Yigal Chripun wrote:
On 27/09/2009 00:59, Jeremie Pelletier wrote:
Jarrett Billingsley wrote:
On Sat, Sep 26, 2009 at 5:29 PM, Jeremie Pelletier
<jerem...@gmail.com> wrote:

I actually side with Walter here. I much prefer my programs to crash on
using a null reference and fix the issue than add runtime overhead
that does
the same thing. In most cases a simple backtrace is enough to
pinpoint the
location of the bug.

There is NO RUNTIME OVERHEAD in implementing nonnull reference types.
None. It's handled entirely by the type system. Can we please move
past this?

Null references are useful to implement optional arguments without any
overhead by an Optional!T wrapper. If you disallow null references what
would "Object foo;" initialize to then?

It wouldn't. The compiler wouldn't allow it. It would force you to
initialize it. That is the entire point of nonnull references.

How would you do this then?

void foo(int a) {
Object foo;
if(a == 1) foo = new Object1;
else if(a == 2) foo = Object2;
else foo = Object3;
foo.doSomething();
}

The compiler would just die on the first line of the method where foo is
null.

What about "int a;" should this throw an error too? Or "float f;".

What about standard pointers? I can think of so many algorithms who rely
on pointers possibly being null.

Maybe this could be a case to add in SafeD but leave out in standard D.
I wouldn't want a nonnull reference type, I use nullables just too often.

with current D syntax this can be implemented as:

void foo(int a) {
  Object foo = (a == 1) ? new Object1
             : (a == 2) ? Object2
             : Object3;
  foo.doSomething();
}
>
The above agrees also with what Denis said about possible uninitialized variable bugs.

in D "if" is the same as in C - a procedural statement.
I personally think that it should be an expression like in FP languages which is safer.
>
to reinforce what others have said already:
1) non-null references *by default* does not affect nullable references in any way and does not add any overhead. The idea is to make the *default* the *safer* option which is one of the primary goals of this language. 2) there is no default value for non-nullable references. you must initialize it to a correct, logical value *always*. If you resort to some "default" value you are doing something wrong.

btw, C++ references implement this idea already. functions that return a reference will throw an exception on error (Walter's canary) while the same function that returns a pointer will usually just return null on error.

segfaults are *NOT* a good mechanism to handle errors. An exception trace gives you a whole lot more information about what went wrong and where compared to a segfault.

This is something for the runtime or the debugger to deal with. My runtime converts access violations on windows or segfaults on linux into exception objects, which unwind all the way down to main where it catches into the unhandled exception handler (or crash handler) and I get a neat popup with a "hello, your program crashed at this point, here is a backtrace with resolved symbols and filenames along with current registers and loaded modules, would you like a cup of coffee while you solve the problem?". I sent that crash handler to D.announce last week too.
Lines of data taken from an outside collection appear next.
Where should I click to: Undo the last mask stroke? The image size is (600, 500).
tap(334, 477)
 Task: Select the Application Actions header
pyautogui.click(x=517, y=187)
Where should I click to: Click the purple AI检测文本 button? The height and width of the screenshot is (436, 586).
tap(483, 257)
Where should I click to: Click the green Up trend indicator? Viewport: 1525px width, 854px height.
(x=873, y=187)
The compiler won't be able to enforce *every* nonnull reference and segfaults are bound to happen, especially with casting. While it may prevent most of them, any good programmer would too, I don't remember the last time I had a segfault on a null reference actually.

I can see what the point is with nonnull references, but I can also see its not a bulletproof solution. ie "Object foo = cast(Object)null;" would easily bypass the nonnull enforcement, resulting in a segfault the system is trying to avoid.
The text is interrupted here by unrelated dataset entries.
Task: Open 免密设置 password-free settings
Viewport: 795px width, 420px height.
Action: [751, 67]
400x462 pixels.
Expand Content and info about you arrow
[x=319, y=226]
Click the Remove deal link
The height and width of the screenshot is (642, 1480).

What about function parameters, a lot of parameters are optional references, which are tested and then used into functions whose parameters aren't optional. It would result in a lot of casts, something that could easily confuse people and easily generate segfaults.

Alls I'm saying is, nonnull references would just take the issue from one place to another. Like Walter said, you can put a gas mask to ignore the room full of toxic gas, but that doesn't solve the gas problem in itself, you're just denyinng it exists. Then someday you forget about it, remove the mask, and suffocate.